From cs-speakerseries
From cs-speakerseries
Abstract:
In this talk, I will discuss recent work of automatically capturing latent dependencies of label space from data without explicit knowledge injection. When there exists multivariate dependencies on a large output space, it is nearly impossible to annotate them. I will first briefly introduce the concept of structured energy network models (SPENs) that can capture latent dependencies and then present last year’s NeurIPS publication that utilizes these Structured Energy networks As Loss functions (SEAL) to teach a simple feedforward network. We find that rather than using SPENs as a prediction network for inference, using it as a trainable loss function is not only computationally efficient but also results in higher performance with the examples of multi-label classification, semantic role labeling, and binary image segmentation. I will also briefly introduce the idea of using spatial representations that can capture latent label dependencies such as taxonomic and logical dependencies.
Bio:
Jay-Yoon Lee is an assistant professor in the Graduate School of Data Science at Seoul National University (SNU). His research interest primarily lies in injecting knowledge, and constraints into machine learning models using the tools of structured prediction, reinforcement learning, and multi-task learning.

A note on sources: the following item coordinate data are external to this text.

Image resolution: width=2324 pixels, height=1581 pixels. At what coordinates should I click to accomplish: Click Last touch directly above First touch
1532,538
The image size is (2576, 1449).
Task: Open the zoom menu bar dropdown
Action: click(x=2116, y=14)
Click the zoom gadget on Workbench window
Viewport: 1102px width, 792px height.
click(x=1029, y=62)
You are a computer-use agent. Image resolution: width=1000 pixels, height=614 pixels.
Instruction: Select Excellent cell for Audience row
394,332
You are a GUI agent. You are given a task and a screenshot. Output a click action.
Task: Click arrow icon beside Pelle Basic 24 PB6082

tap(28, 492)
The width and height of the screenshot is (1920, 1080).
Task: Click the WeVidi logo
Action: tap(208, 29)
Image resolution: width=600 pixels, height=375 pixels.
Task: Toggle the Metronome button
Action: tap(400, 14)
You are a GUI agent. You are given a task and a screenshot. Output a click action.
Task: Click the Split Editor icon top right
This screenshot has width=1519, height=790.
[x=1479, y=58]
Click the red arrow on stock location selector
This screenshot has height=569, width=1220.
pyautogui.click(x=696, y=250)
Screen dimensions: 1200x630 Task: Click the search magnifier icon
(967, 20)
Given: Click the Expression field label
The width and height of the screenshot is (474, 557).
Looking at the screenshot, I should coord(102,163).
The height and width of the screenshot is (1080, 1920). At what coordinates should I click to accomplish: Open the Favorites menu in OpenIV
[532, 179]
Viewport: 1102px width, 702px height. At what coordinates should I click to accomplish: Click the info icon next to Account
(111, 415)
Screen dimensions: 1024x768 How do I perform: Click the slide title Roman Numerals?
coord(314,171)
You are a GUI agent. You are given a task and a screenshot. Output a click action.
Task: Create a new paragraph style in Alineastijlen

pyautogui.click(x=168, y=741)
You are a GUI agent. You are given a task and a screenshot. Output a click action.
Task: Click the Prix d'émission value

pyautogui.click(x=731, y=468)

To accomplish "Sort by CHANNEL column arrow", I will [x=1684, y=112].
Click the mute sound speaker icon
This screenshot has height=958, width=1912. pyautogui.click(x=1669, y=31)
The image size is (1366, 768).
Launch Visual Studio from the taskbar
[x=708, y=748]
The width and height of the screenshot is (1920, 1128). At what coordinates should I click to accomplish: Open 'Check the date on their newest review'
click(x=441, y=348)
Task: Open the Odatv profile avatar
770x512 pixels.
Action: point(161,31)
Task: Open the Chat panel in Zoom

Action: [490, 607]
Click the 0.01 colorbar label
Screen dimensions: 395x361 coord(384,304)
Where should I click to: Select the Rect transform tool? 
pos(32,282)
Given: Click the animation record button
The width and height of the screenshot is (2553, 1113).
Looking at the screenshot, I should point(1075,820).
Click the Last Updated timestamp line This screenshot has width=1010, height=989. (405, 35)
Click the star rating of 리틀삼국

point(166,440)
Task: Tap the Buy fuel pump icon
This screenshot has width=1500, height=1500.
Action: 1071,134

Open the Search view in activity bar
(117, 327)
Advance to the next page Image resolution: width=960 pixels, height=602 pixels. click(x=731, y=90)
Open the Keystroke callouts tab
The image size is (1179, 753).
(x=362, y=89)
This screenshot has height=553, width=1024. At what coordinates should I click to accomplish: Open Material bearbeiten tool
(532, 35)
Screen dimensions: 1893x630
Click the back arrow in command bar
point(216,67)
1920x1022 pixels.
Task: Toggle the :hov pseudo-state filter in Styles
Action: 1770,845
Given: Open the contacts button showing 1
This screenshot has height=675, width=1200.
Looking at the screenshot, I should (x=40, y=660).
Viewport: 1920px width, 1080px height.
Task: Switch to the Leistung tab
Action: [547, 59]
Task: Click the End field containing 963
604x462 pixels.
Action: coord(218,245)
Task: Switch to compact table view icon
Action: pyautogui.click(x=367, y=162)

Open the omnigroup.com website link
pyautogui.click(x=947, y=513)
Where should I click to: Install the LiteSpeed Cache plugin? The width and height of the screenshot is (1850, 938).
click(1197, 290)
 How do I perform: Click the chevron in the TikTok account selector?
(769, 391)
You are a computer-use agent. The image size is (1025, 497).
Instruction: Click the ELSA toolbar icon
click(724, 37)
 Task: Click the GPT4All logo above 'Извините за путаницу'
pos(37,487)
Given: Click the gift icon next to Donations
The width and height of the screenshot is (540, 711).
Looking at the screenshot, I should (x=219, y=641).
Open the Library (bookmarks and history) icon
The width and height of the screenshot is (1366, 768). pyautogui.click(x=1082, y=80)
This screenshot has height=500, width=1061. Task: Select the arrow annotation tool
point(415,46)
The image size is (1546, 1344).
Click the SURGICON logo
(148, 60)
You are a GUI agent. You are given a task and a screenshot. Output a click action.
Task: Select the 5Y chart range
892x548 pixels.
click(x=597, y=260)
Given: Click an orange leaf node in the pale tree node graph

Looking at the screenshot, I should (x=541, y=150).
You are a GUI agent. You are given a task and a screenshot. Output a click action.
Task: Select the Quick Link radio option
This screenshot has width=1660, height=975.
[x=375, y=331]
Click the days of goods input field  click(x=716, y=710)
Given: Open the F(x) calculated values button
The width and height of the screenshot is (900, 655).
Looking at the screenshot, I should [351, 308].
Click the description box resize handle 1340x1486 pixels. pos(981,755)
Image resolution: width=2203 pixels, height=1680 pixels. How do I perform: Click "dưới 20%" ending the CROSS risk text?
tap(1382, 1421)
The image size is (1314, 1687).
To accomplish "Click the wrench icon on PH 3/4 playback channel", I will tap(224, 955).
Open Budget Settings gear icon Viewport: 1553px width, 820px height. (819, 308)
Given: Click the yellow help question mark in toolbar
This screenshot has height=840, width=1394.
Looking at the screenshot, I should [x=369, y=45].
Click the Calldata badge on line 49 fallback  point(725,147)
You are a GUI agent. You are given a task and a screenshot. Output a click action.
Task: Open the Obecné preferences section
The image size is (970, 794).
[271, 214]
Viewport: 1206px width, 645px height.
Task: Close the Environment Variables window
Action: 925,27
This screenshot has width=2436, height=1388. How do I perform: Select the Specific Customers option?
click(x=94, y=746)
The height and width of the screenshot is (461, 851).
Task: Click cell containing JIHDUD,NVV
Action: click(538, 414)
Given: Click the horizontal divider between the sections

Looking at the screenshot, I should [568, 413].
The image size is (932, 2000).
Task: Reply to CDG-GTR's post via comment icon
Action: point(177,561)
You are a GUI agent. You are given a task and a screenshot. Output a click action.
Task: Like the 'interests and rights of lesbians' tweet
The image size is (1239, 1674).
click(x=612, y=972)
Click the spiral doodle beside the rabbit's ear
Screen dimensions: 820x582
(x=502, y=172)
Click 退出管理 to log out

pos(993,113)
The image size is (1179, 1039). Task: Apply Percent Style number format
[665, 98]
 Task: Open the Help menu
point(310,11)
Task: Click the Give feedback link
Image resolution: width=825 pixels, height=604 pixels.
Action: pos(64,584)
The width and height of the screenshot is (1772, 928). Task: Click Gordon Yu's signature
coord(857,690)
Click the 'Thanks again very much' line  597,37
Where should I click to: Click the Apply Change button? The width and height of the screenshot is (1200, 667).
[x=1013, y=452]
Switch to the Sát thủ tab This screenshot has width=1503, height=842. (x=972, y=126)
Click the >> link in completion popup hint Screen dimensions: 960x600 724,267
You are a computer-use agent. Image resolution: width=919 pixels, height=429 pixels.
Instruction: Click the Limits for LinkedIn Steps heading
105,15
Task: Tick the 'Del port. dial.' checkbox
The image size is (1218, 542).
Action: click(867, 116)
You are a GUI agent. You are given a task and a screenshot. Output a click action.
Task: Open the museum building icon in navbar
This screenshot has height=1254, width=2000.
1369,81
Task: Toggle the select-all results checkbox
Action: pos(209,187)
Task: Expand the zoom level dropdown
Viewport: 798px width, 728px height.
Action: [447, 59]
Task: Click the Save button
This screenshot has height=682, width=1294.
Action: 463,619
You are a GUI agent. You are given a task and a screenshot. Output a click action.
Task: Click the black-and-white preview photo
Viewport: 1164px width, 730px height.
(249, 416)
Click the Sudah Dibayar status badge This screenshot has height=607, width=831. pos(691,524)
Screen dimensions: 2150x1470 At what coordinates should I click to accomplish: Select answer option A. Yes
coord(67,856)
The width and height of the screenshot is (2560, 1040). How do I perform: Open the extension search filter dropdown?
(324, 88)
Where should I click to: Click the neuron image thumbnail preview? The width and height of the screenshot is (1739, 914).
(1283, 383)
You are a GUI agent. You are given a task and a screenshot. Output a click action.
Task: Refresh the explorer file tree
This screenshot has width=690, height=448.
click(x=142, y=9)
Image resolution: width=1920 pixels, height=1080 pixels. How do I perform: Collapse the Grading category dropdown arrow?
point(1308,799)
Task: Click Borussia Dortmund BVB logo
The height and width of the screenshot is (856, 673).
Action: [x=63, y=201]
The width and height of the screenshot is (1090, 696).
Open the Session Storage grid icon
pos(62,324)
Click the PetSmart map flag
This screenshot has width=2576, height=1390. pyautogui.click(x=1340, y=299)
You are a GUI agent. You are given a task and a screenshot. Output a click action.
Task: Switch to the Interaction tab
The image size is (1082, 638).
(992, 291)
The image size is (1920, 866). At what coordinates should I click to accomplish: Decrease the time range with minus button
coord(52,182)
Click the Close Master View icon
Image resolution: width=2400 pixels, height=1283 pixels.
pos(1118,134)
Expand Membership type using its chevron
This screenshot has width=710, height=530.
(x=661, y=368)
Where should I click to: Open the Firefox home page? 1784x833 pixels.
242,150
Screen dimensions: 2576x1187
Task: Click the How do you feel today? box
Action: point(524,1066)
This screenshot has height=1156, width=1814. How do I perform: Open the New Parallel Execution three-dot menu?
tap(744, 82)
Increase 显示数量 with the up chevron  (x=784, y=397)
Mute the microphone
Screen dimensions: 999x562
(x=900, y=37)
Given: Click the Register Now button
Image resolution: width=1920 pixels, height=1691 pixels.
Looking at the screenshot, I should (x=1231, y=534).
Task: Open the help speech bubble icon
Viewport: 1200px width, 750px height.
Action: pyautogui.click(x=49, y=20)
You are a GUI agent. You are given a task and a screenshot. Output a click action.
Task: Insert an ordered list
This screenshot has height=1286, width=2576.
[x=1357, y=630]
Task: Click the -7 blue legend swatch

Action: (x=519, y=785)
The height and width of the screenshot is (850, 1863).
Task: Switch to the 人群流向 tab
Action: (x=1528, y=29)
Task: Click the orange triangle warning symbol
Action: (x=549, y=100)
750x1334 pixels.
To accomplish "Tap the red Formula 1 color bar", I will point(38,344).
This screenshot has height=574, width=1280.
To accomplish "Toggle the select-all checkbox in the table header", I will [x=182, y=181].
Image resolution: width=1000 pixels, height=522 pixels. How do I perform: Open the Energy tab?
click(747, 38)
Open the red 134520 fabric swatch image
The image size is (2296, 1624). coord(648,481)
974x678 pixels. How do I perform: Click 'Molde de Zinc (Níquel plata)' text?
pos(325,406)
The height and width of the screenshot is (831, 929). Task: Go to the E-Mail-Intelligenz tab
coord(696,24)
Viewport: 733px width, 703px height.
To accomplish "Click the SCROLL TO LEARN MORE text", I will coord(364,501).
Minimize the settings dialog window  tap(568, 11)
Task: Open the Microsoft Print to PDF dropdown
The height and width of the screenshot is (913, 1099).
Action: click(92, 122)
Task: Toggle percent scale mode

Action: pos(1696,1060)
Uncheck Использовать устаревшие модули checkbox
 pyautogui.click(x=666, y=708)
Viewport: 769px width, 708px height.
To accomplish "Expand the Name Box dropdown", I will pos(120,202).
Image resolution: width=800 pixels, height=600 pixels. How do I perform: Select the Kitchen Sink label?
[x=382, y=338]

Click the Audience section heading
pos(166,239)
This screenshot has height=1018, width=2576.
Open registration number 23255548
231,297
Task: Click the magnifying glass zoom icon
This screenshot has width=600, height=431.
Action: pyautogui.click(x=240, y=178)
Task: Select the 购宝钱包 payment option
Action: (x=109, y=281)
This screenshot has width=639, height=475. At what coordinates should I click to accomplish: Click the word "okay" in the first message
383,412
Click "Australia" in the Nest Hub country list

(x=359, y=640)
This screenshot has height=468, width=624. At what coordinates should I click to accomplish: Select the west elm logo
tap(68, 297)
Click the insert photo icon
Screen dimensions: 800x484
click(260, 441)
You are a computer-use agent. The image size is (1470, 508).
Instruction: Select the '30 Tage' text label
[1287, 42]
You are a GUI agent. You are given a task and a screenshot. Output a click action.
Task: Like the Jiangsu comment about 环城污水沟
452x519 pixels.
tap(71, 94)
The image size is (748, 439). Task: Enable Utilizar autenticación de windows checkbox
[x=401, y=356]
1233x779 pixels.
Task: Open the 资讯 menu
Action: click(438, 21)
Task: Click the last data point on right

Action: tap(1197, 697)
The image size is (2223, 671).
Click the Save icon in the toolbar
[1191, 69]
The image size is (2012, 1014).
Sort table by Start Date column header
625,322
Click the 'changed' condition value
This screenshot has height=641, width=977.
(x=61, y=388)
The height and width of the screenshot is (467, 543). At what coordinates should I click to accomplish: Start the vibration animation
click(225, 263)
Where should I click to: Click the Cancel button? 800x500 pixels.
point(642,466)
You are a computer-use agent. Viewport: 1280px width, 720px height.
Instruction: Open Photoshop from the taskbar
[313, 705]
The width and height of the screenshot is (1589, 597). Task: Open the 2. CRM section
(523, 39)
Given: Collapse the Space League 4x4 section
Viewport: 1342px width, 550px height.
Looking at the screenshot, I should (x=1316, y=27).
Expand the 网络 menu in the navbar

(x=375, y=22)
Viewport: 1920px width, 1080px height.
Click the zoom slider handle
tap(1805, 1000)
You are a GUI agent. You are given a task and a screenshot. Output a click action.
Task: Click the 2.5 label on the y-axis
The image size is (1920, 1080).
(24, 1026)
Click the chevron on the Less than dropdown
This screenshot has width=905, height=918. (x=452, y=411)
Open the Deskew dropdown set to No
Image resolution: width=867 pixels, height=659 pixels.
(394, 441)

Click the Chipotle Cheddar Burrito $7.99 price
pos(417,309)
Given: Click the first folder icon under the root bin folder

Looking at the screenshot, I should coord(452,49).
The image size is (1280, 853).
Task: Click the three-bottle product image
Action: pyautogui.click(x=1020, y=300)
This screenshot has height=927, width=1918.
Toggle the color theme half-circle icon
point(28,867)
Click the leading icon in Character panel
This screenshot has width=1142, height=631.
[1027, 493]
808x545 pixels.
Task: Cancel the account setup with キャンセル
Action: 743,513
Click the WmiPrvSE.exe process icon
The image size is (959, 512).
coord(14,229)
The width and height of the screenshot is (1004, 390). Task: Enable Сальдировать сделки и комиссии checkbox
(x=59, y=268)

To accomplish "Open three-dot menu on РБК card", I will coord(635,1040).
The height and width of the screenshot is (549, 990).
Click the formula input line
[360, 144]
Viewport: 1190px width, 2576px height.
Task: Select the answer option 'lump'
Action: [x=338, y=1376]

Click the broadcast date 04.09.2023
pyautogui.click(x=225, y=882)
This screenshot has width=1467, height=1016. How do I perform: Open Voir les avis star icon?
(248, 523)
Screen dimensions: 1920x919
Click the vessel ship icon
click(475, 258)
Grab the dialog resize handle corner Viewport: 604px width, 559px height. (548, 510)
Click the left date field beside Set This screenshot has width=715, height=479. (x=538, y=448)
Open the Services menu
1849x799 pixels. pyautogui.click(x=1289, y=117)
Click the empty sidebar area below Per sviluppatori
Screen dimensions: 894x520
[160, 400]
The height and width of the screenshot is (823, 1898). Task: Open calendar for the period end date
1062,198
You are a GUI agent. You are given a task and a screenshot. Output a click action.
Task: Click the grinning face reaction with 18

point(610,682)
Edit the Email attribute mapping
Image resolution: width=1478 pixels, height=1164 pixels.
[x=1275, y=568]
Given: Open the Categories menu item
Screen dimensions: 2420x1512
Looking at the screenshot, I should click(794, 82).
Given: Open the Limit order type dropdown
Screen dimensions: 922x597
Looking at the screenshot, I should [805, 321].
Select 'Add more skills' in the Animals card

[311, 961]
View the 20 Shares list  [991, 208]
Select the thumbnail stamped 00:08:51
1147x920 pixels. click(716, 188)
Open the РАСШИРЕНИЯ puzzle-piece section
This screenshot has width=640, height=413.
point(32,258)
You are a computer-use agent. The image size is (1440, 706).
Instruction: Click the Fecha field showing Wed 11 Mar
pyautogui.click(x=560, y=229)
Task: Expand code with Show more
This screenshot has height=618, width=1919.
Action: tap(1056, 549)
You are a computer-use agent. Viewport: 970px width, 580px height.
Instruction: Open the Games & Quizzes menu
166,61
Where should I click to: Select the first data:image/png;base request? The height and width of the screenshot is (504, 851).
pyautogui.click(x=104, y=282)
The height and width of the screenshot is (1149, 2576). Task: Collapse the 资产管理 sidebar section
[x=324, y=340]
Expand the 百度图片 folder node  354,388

He has worked on injecting hard constraints and logical rules into neural NLP models during his Ph.D., and now he is expanding his research area towards automatically capturing constraints, human-interactive models, and science problems such as protein interaction. Prior to joining SNU, he conducted his postdoctoral research in the College of Information & Computer Sciences at UMass Amherst with Professor Andrew McCallum. Jay-Yoon received his Ph.D. in Computer Science in 2020 from Carnegie Mellon University where he was advised by Professor Jaime Carbonell and received his B.S. from KAIST in electrical engineering.